WORK REQUIRED | What you return must be the full data, repeated verbatim, with no pictures in it.

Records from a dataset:

::::::

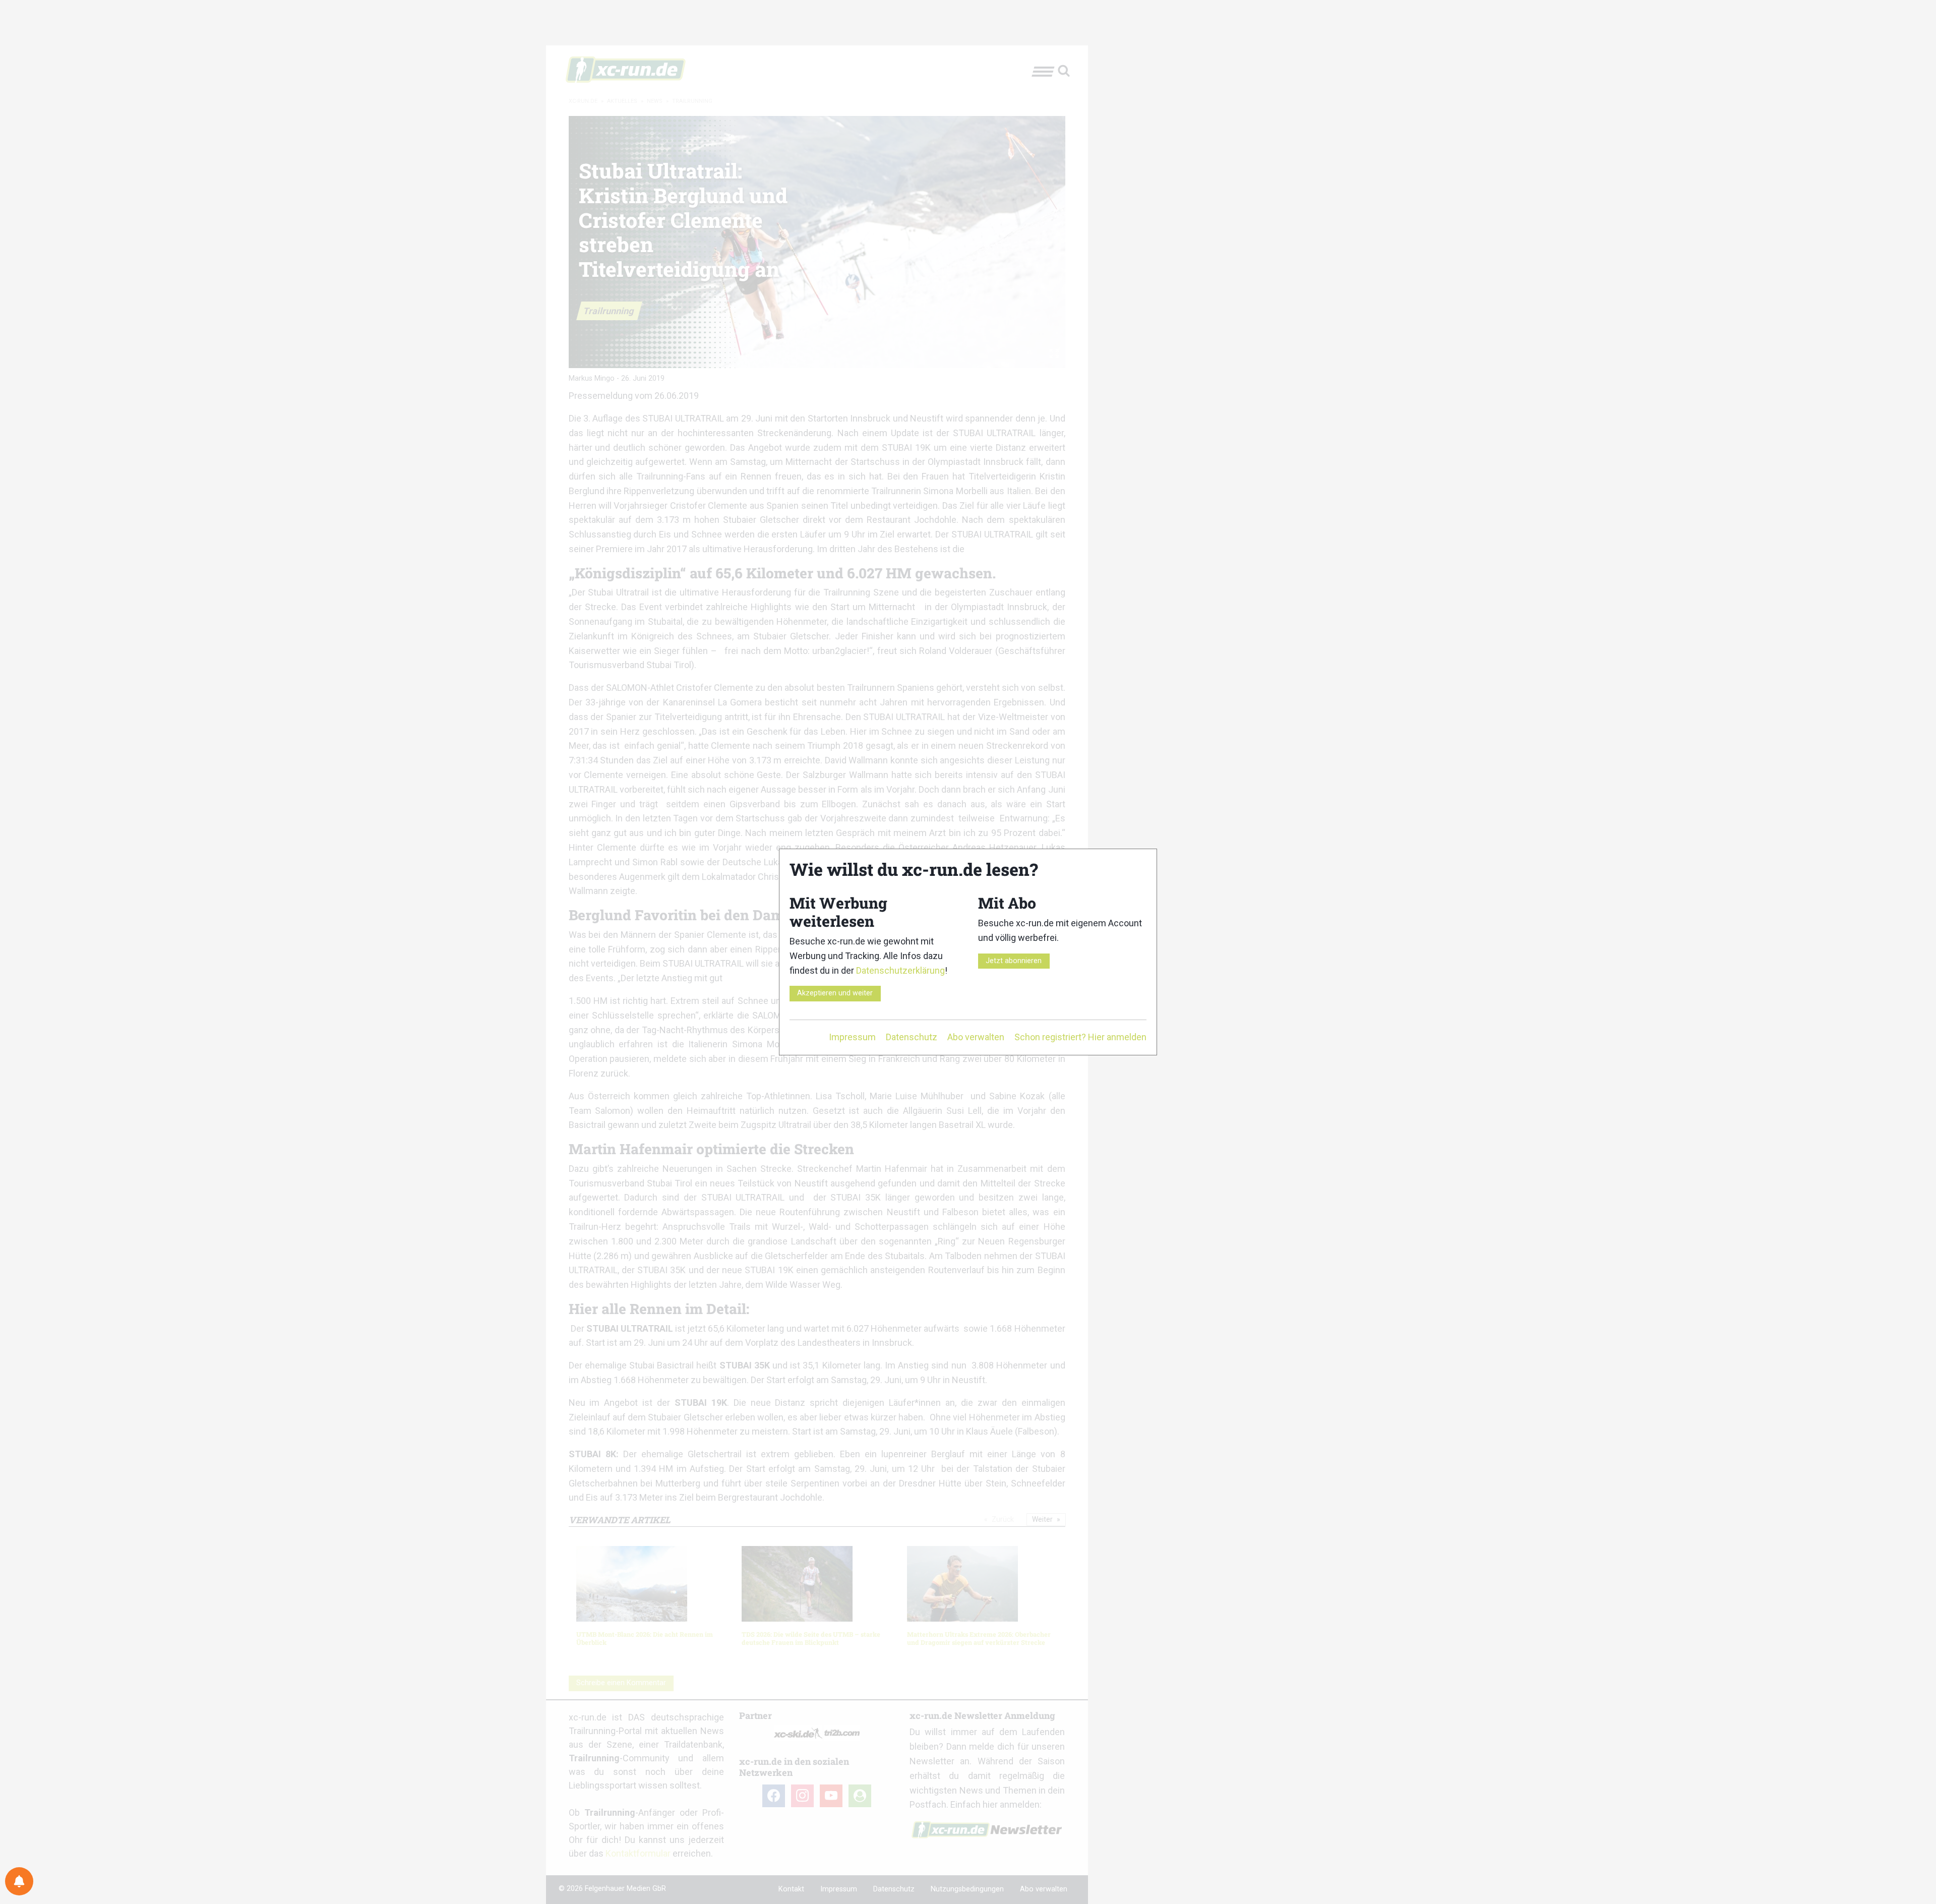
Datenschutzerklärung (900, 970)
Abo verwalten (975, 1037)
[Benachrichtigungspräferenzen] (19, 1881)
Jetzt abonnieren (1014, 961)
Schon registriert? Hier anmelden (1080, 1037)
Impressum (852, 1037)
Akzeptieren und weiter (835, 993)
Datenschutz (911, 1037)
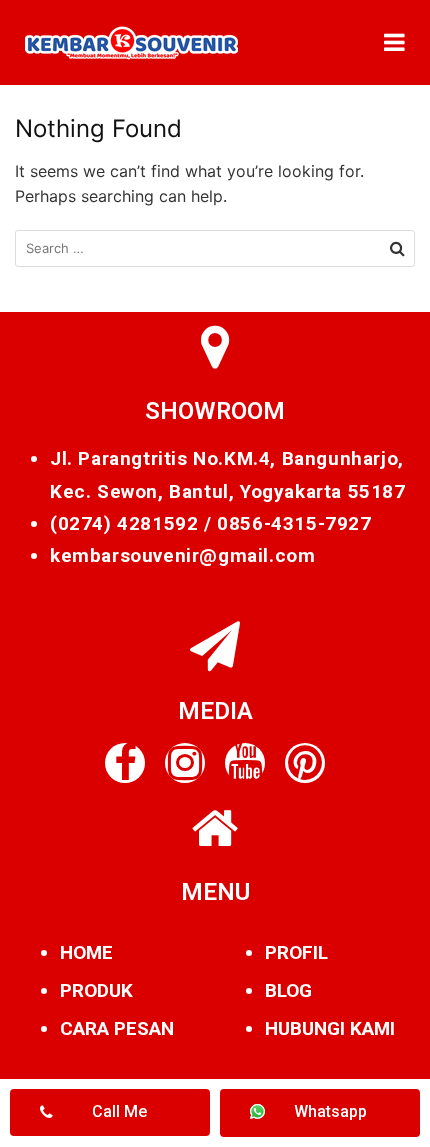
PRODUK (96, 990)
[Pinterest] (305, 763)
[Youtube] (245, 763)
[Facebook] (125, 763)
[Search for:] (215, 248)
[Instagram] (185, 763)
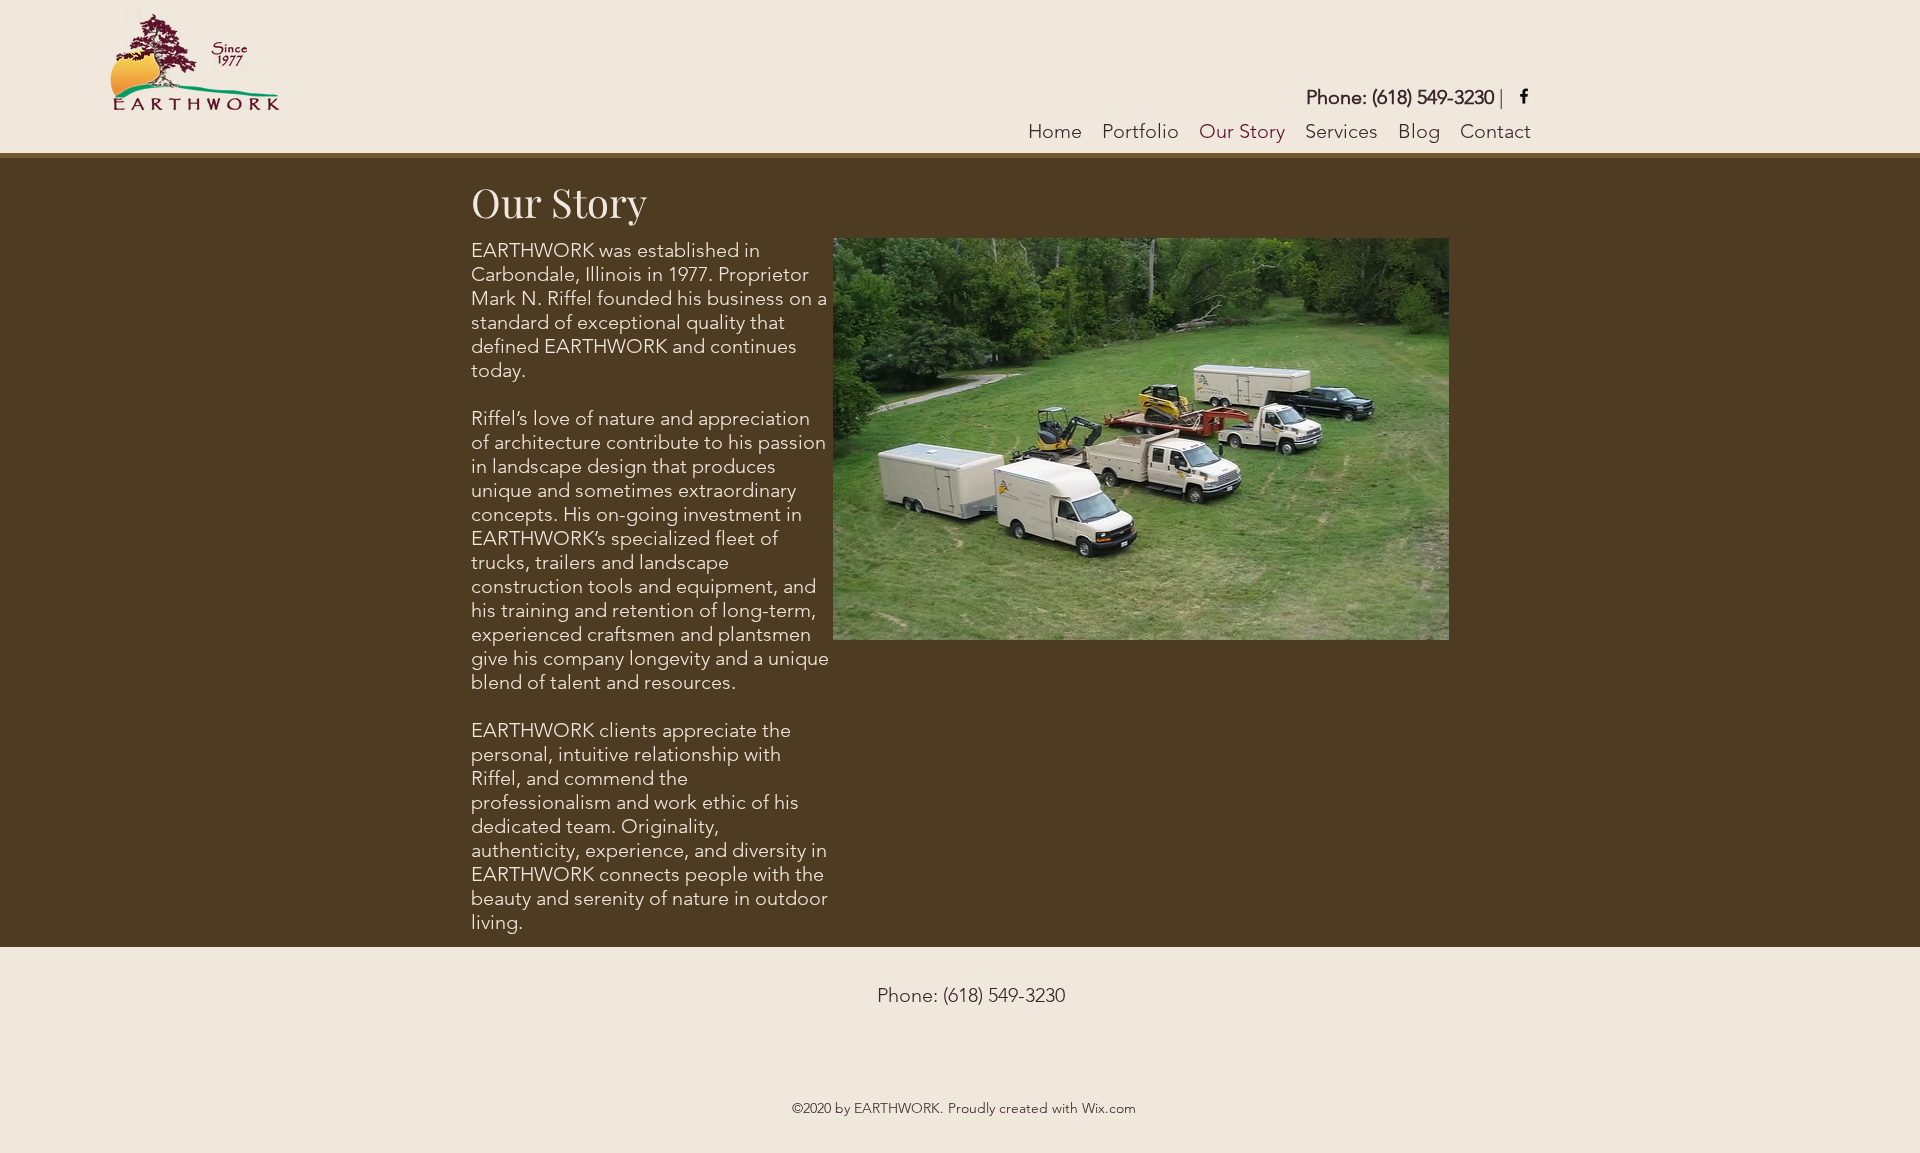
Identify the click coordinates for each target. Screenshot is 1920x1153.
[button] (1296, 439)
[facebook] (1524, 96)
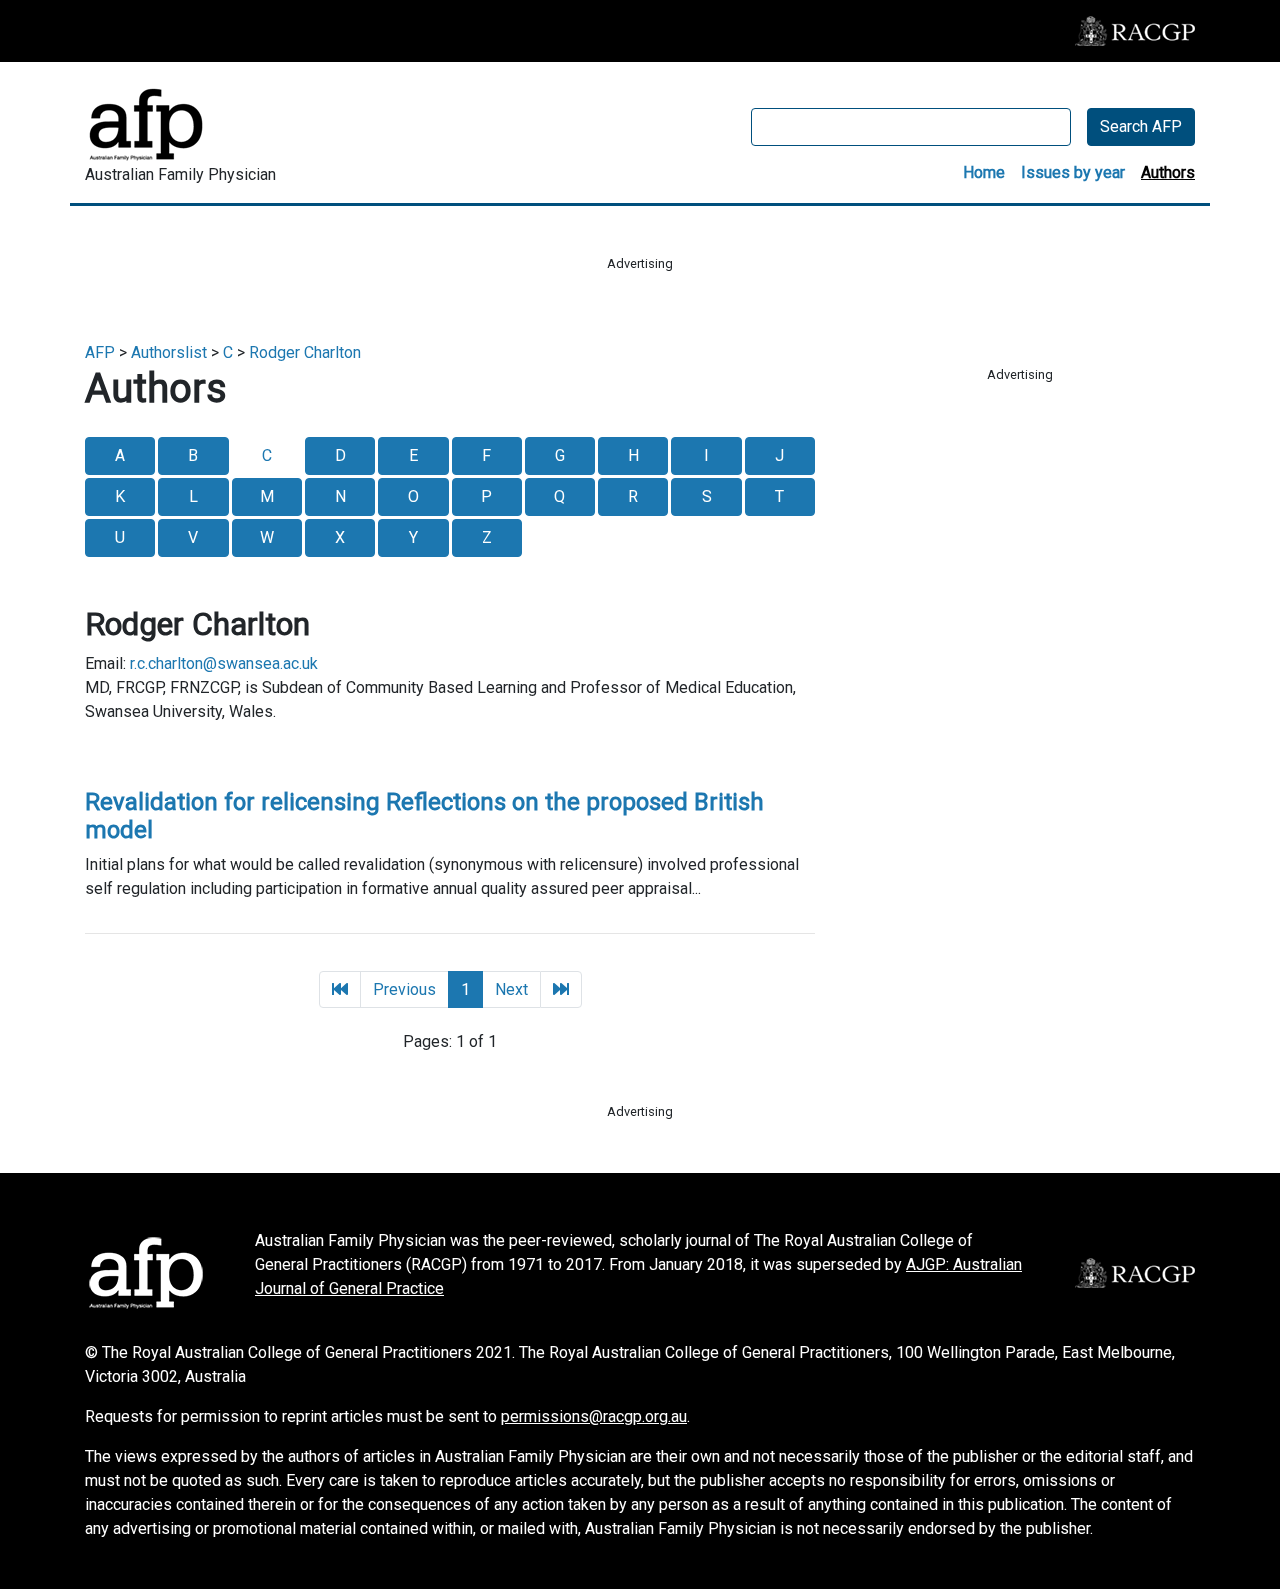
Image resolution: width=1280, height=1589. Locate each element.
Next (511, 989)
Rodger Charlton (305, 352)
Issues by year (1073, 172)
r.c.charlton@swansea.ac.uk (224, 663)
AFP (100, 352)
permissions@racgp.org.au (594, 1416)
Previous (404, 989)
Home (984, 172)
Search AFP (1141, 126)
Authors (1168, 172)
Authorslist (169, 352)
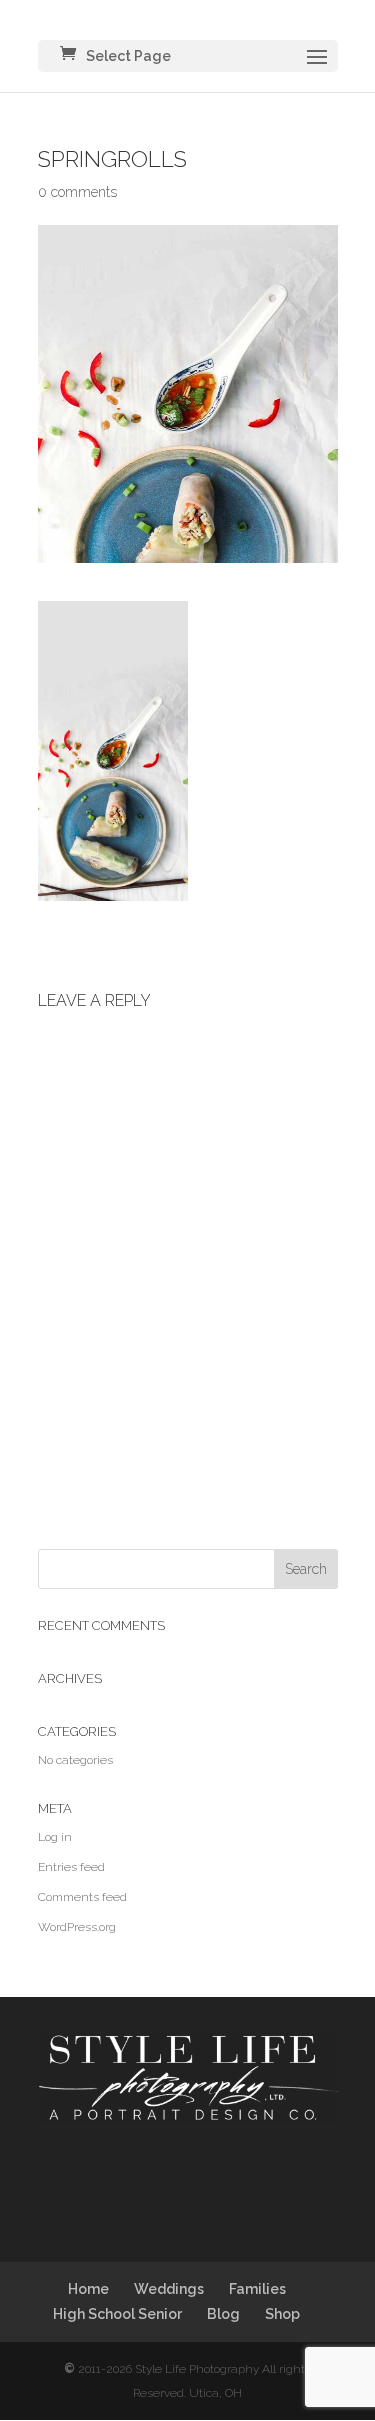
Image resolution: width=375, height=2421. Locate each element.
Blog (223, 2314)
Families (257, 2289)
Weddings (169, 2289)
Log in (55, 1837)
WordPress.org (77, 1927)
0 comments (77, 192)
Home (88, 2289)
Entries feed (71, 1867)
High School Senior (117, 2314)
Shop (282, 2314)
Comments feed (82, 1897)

::::::

TASK OUTPUT |
Datenschutzerklärung (900, 970)
Abo verwalten (975, 1037)
[Benachrichtigungspräferenzen] (19, 1881)
Jetzt abonnieren (1014, 961)
Schon registriert? Hier anmelden (1080, 1037)
Impressum (852, 1037)
Akzeptieren und weiter (835, 993)
Datenschutz (911, 1037)
PRODUK (96, 990)
[Pinterest] (305, 763)
[Youtube] (245, 763)
[Facebook] (125, 763)
[Search for:] (215, 248)
[Instagram] (185, 763)
Identify the click coordinates for each target. Screenshot is 1920x1153.
[button] (1296, 439)
[facebook] (1524, 96)
Image resolution: width=1280, height=1589. Locate each element.
Next (511, 989)
Rodger Charlton (305, 352)
Issues by year (1073, 172)
r.c.charlton@swansea.ac.uk (224, 663)
AFP (100, 352)
permissions@racgp.org.au (594, 1416)
Previous (404, 989)
Home (984, 172)
Search AFP (1141, 126)
Authors (1168, 172)
Authorslist (169, 352)
Image resolution: width=375, height=2421. Locate each element.
Blog (223, 2314)
Families (257, 2289)
Weddings (169, 2289)
Log in (55, 1837)
WordPress.org (77, 1927)
0 comments (77, 192)
Home (88, 2289)
Entries feed (71, 1867)
High School Senior (117, 2314)
Shop (282, 2314)
Comments feed (82, 1897)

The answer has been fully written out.